Analysis of TCGA glioma patient data for gene co-expression modules that are enriched for qGBM signatures and associated with survival. a) MEGENA gene co-expression modules from TCGA glioma patient data that show enrichment for genes up or downregulated in qGBM cells at 2 or 4 weeks chase. Modules are ranked by their enrichment for qGBM genes and association with patient survival. Tracks, starting from outermost: enrichment for genes up- or downregulated at 2 (tracks 1 and 2, respectively) or 4 weeks (tracks 3 and 4, respectively); log-rank (track 5) and Cox regression (track 6) p-values of association of module first principal component (PC1) with survival in TCGA patient cohort.

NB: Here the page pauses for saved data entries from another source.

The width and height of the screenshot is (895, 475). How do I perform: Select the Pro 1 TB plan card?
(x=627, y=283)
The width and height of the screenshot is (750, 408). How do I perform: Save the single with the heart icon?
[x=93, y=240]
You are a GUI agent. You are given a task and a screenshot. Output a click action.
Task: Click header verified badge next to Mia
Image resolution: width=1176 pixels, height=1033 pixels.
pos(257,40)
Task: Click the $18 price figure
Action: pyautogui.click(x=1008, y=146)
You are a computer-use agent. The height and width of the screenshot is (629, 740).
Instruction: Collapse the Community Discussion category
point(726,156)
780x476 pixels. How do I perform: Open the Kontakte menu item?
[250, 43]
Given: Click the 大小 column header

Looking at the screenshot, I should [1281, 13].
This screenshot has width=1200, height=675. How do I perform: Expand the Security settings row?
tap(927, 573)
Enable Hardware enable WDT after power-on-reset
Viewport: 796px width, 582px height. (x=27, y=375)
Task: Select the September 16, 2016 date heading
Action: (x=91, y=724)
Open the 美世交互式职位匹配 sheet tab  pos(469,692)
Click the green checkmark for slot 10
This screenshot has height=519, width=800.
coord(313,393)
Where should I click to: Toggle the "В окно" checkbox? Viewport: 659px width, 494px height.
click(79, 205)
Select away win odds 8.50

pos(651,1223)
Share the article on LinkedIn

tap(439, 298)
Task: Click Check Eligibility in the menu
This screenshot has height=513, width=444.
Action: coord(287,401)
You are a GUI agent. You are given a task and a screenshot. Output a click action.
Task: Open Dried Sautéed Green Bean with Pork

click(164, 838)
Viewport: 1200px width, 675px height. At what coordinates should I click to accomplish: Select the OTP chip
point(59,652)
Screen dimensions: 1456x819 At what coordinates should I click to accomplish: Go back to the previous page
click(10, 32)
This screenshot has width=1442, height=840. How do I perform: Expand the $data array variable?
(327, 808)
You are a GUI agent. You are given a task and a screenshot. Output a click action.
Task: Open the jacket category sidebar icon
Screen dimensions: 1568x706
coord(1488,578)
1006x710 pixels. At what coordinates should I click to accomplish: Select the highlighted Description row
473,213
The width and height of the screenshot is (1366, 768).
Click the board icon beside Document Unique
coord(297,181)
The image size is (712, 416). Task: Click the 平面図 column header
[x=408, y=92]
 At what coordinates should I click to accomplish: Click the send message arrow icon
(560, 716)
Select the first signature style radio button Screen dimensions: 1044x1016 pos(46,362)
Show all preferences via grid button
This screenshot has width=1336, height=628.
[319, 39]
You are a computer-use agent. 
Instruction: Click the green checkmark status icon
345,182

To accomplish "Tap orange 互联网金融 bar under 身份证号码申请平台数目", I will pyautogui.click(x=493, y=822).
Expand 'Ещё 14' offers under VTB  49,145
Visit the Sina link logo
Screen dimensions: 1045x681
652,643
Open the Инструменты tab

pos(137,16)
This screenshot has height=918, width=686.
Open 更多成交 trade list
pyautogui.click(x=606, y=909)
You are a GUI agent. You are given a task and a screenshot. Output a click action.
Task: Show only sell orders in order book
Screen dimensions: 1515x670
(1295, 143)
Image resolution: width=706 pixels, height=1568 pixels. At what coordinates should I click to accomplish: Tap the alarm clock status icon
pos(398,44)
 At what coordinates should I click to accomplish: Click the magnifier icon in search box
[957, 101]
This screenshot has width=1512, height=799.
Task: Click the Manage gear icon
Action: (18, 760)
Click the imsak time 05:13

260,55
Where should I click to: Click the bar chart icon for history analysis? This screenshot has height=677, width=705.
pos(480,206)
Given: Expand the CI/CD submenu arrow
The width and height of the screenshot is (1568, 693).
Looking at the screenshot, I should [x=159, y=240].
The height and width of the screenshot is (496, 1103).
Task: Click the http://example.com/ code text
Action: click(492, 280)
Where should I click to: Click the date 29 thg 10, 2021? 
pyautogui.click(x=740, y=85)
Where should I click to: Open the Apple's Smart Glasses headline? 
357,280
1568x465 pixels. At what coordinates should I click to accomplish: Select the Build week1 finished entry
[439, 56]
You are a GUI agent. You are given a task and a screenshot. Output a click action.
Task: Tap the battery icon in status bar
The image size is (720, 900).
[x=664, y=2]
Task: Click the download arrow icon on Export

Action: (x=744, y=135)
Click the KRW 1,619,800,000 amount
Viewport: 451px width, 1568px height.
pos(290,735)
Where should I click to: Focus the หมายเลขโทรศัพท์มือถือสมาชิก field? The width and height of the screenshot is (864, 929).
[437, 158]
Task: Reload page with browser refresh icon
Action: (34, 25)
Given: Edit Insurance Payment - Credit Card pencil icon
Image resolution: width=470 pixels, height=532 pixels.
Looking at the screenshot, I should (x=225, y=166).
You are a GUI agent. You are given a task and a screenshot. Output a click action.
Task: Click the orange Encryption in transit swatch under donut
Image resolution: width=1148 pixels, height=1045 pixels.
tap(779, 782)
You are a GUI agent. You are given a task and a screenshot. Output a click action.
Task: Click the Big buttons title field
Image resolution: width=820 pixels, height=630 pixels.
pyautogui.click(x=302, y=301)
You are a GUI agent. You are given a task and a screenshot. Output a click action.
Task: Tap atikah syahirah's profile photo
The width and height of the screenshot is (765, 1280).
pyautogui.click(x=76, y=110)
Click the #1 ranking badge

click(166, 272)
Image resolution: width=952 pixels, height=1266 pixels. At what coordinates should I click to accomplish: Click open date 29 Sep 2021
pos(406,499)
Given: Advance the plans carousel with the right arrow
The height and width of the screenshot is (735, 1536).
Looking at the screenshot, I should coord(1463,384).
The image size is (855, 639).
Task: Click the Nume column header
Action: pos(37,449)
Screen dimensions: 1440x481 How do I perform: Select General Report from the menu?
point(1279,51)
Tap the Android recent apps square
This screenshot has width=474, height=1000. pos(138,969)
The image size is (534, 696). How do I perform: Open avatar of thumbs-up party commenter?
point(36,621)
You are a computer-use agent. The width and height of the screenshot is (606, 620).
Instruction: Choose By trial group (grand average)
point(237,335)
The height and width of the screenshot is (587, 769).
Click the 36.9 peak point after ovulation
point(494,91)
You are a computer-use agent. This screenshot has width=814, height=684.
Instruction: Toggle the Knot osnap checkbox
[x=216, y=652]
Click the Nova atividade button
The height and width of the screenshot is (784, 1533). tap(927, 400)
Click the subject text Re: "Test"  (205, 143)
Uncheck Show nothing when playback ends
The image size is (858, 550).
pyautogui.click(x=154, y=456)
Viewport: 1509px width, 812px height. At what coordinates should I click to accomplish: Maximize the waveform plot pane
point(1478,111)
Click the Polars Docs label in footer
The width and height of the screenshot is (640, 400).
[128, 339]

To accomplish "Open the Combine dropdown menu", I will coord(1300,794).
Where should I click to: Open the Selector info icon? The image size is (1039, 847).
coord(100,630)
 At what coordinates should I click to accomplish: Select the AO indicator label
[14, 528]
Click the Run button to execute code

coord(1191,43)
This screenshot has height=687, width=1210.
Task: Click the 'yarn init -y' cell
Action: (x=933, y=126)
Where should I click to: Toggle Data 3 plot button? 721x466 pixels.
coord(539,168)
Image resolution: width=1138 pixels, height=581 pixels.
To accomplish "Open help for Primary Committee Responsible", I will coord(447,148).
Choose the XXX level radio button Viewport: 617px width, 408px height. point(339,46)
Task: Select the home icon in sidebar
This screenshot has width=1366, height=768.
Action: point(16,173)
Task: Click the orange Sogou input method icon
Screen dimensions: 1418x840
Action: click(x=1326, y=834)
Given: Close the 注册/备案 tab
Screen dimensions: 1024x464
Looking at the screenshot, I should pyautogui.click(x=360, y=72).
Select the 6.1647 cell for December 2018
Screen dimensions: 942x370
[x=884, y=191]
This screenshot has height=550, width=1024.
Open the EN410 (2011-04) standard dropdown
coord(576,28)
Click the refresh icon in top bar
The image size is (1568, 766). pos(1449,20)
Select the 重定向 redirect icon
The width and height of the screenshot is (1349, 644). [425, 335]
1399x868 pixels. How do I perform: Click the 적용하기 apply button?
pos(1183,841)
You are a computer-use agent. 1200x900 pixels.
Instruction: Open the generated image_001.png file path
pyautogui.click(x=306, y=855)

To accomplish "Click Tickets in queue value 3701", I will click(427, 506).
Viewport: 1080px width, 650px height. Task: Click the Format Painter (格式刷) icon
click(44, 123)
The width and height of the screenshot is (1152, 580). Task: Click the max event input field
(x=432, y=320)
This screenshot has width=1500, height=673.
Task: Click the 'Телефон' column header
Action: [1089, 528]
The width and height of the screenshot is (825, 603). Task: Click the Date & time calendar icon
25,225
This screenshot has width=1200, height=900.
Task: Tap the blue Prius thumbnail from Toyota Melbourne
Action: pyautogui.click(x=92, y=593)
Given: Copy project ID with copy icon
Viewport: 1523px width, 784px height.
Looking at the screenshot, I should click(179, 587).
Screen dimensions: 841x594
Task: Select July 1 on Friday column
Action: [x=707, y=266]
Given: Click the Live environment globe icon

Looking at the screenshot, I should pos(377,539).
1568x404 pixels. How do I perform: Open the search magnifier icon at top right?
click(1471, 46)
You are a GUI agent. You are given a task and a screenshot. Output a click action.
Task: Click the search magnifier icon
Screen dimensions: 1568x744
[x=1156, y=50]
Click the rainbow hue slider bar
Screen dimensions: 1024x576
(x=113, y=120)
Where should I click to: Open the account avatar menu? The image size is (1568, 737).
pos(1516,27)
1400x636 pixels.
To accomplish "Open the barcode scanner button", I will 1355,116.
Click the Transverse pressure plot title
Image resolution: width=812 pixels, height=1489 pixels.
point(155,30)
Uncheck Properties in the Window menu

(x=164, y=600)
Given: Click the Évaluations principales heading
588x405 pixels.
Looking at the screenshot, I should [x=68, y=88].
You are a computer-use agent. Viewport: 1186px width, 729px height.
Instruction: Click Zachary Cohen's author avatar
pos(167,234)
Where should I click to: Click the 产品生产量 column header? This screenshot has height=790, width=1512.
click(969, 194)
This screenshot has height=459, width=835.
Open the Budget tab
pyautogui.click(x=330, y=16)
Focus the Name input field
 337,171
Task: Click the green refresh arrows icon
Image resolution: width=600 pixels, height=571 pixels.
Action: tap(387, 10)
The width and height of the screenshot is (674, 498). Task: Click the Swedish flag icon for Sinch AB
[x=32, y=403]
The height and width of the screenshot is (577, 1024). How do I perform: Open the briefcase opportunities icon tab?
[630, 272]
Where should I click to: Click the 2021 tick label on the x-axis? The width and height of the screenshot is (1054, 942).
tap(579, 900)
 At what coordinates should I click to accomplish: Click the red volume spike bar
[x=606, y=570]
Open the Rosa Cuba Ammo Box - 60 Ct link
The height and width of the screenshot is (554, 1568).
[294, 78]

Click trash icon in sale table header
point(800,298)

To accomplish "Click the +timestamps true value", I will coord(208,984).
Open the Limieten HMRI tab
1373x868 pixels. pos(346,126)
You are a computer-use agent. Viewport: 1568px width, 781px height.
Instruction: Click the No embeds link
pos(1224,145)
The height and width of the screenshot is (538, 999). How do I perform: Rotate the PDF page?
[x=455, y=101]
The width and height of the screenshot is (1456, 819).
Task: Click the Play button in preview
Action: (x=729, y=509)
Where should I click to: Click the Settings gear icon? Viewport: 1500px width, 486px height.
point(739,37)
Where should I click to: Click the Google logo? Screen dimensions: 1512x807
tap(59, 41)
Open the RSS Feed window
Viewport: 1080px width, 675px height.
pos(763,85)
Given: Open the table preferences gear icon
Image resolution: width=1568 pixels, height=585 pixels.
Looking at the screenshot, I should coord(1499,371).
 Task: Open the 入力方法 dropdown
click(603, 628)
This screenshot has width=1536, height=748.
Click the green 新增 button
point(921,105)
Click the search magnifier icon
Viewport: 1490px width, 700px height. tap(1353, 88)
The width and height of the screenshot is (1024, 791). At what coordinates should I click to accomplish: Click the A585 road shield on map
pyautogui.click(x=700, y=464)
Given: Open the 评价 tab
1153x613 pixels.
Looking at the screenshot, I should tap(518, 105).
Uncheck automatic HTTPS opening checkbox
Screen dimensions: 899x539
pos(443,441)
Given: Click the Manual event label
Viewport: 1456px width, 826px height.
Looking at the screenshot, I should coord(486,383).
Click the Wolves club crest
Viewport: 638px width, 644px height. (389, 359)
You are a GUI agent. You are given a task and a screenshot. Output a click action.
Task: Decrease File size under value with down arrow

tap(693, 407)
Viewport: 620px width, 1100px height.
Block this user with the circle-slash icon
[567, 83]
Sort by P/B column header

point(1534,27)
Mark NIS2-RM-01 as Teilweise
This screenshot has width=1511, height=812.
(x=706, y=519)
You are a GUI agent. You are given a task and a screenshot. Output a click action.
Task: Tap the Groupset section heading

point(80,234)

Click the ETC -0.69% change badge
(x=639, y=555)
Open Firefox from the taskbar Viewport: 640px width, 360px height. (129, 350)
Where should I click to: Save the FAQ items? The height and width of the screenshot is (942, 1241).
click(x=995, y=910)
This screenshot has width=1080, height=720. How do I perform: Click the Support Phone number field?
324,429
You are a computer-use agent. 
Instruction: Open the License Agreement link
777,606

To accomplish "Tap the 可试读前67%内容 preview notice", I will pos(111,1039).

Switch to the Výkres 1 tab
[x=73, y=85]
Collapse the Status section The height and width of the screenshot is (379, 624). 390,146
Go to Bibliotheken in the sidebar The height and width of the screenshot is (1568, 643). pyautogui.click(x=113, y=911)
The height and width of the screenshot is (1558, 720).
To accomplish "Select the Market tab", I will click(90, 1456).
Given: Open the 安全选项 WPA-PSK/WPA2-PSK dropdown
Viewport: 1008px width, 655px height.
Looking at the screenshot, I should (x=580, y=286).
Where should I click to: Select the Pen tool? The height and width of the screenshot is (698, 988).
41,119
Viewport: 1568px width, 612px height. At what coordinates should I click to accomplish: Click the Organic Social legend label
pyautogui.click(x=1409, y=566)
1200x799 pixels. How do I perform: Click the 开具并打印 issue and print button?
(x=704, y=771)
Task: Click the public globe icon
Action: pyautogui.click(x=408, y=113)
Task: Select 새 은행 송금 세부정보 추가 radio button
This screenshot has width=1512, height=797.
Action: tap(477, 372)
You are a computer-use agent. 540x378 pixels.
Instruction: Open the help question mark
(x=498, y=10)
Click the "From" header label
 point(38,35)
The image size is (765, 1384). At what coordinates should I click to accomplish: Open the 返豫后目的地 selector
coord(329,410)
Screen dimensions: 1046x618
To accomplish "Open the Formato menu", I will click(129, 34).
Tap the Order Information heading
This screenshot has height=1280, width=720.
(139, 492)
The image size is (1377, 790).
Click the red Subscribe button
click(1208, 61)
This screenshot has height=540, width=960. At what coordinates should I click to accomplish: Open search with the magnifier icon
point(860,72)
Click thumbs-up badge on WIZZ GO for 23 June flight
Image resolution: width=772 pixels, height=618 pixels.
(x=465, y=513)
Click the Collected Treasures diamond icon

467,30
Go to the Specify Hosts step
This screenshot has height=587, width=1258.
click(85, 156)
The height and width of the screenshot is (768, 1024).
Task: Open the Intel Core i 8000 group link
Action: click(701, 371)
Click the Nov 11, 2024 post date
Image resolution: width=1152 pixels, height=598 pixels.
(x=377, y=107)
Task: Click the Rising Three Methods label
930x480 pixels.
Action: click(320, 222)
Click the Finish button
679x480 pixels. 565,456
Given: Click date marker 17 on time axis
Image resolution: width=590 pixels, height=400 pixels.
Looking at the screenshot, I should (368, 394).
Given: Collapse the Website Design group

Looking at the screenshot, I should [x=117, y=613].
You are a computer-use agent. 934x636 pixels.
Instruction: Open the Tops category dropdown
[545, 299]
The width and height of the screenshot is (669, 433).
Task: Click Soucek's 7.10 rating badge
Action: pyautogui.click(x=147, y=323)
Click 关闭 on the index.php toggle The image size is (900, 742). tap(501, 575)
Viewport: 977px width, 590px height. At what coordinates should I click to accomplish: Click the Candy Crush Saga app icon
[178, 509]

Selected enriched functions of the modules are indicated in blue. b) Functional annotation terms (MSigDB, WikiPathways) that are enriched in the two highest ranked modules c1_21 and c1_360. Top 20 significant terms shown (Fisher's Exact Test for overrepresentation, Benjamini-Hochberg-adjusted p ≤ 0·05). Up to 20 top enriched terms in all modules that are significantly enriched for qGBM signature are provided in Supplemental Table S3. Green text font highlights ECM associated functions, blue EMT program, and dark red metabolism-associated functions. c, d) Network visualization of gene connectivity and hub genes of modules c1_21 (c) and c1_360 (d). Node size is proportional to number of neighboring genes. Colour legend indicates if a network gene is also a DEG in qGBM at 2 or 4 week -Dox chase stages. e) Heatmap depicting expression changes of hub genes identified by network analysis (c, d) that are differentially expressed in qGBM relative to pGBM cells. Colour key represents log2 fold change (FC). f) Kaplan-Meier survival graphs of glioma patients stratified by high or low expression of the indicated hub genes (TCGA GBM-LGG dataset; split by median gene expression; web platform GlioVis (http://gliovis.bioinfo.cnio.es/)). Horizontal axis indicates duration (months) since initial diagnosis. Statistical analysis was carried out by log-rank test. *** indicates p < 0·001. (For interpretation of the references to colour in this figure legend, the reader is referred to the web version of this article.)

Fig. 9

Expression of ECM-associated quiescence genes correlates with glioma grade and patient survival. a) Kaplan-Meier survival graphs of glioma patients stratified by high or low expression of selected ECM-associated DEG of qGBM cells (TCGA GBM-LGG dataset; split by median gene expression; web platform GlioVis (http://gliovis.bioinfo.cnio.es/)). Horizontal axis indicates duration (months) since initial diagnosis. Statistical analysis was carried out by log-rank test. *** indicates p < 0·001. b) Immunohistochemistry images of glioma samples on tissue microarray for ECM components show increased protein expression of SPP1, FN1, and TNC in high grade gliomas. Bottom panels show quantification of staining intensities in different samples (arbitrary scale). c) Model of quiescence gene programs and niche factors for quiescent GBM cells, derived from our in vitro GBM organoid studies. Scale bar: 20 μm (b).